Dieselbe Logik gilt für die Refinanzierung eines europäischen Bürogebäudes. Ein Gebäude mit langen, hochwertigen Mietverträgen und verlässlichem Cashflow kann sich zu einer komfortabel niedrigeren DSCR-Schwelle finanzieren. Ein Gebäude mit Mieterfluktuationsrisiko oder der Aussicht auf sinkende Mieten wird um einen deutlich dickeren Sicherheitsabstand gebeten — einen höheren geforderten DSCR. Unterschiedliche Antworten, aber immer auf dieselbe zugrunde liegende Frage: Kann dieses Gebäude weiter seine Rechnung begleichen?

Man denke an einen persönlichen Bonitätsscore

DSCR ist im Grunde die Gebäude-Version eines Bonitätsscores. So wie der Bonitätsscore einer Person „ist es sicher, dieser Person Geld zu leihen” in eine einzige Zahl verdichtet, verdichtet DSCR „wird dieses Gebäude weiterhin monatlich reibungslos seine Schulden bedienen” in eine einzige Zahl. Der Unterschied: Ein persönlicher Bonitätsscore blickt zurück auf die Historie, während DSCR vollständig auf vorausschauenden Cashflow-Projektionen basiert. Ein DSCR, der bei optimistischen Mietprognosen komfortabel aussah, kann über Nacht prekär werden, sobald die Zinsen steigen oder ein Mieter auszieht. Ein Bonitätsscore bricht nicht plötzlich zusammen — doch die Deckungskraft eines Gebäudes kann sich mit den Marktbedingungen buchstäblich über Nacht verschieben.

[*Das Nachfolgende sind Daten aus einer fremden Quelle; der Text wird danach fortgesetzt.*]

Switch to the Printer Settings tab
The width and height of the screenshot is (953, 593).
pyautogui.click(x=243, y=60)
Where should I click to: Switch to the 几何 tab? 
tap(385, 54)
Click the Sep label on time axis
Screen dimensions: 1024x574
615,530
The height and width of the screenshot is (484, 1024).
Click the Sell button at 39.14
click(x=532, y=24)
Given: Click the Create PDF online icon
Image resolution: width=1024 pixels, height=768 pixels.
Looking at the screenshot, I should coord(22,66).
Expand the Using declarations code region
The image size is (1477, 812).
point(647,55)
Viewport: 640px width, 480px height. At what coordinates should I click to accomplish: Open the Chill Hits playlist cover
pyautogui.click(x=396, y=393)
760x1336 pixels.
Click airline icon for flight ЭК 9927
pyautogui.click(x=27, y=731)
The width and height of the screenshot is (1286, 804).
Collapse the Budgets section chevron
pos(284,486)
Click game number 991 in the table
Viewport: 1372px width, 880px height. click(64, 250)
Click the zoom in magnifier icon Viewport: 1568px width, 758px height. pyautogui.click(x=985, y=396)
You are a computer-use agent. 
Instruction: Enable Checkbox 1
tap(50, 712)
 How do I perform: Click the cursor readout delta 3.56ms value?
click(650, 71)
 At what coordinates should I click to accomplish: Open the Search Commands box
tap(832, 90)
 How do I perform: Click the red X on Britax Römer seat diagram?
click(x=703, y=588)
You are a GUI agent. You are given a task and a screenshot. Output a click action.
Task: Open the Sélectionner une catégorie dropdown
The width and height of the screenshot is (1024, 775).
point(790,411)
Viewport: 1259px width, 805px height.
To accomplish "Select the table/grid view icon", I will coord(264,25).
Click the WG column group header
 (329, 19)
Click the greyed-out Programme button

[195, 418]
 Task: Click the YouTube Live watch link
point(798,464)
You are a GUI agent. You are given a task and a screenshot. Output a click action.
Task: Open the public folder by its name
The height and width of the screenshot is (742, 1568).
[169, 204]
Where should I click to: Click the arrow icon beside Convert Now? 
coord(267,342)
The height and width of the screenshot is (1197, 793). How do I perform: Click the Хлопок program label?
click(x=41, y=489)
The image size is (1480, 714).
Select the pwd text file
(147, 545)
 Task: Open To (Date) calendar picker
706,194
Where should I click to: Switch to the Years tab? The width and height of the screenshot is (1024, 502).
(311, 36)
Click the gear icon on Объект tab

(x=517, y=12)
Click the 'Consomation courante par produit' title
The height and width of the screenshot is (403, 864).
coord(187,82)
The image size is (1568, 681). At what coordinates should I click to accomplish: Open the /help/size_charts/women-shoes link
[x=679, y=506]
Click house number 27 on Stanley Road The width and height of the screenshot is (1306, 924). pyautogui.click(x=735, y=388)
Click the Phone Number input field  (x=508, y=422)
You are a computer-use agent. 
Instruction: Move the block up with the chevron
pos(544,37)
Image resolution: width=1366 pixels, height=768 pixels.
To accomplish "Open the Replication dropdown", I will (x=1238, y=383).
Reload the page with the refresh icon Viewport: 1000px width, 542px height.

Spielregel — DSCR zeigt, wie oft das Einkommen eines Gebäudes seine Schuldendienstrate deckt — die Gebäude-Version eines Bonitätsscores. Je dicker das Vielfache, desto wohler der Kreditgeber; je näher es an 1 rückt, desto eher kippt ein kleiner Schock das Gebäude in den Zahlungsverzug. Und nie vergessen: Diese Kennzahl verschlechtert sich genauso stark, wenn das Einkommen (die Miete) fällt, wie wenn die Rechnung (der Schuldendienst) steigt.


Quellen

  • William J. Poorvu, The Real Estate Game (1999) — das DSCR-Konzept und die unterschiedlichen Schwellenwerte zwischen Bau- und stabilisierter Finanzierungsphase (von 1,8 auf 1,3 sinkend), als Kurzfassung rekonstruiert.
  • Zum Volumen fälliger gewerblicher Immobilienkredite 2026 und dem Refinanzierungsdruck: Deloitte Insights, 2026 commercial real estate outlook; PwC/ULI, Emerging Trends in Real Estate: Global 2026.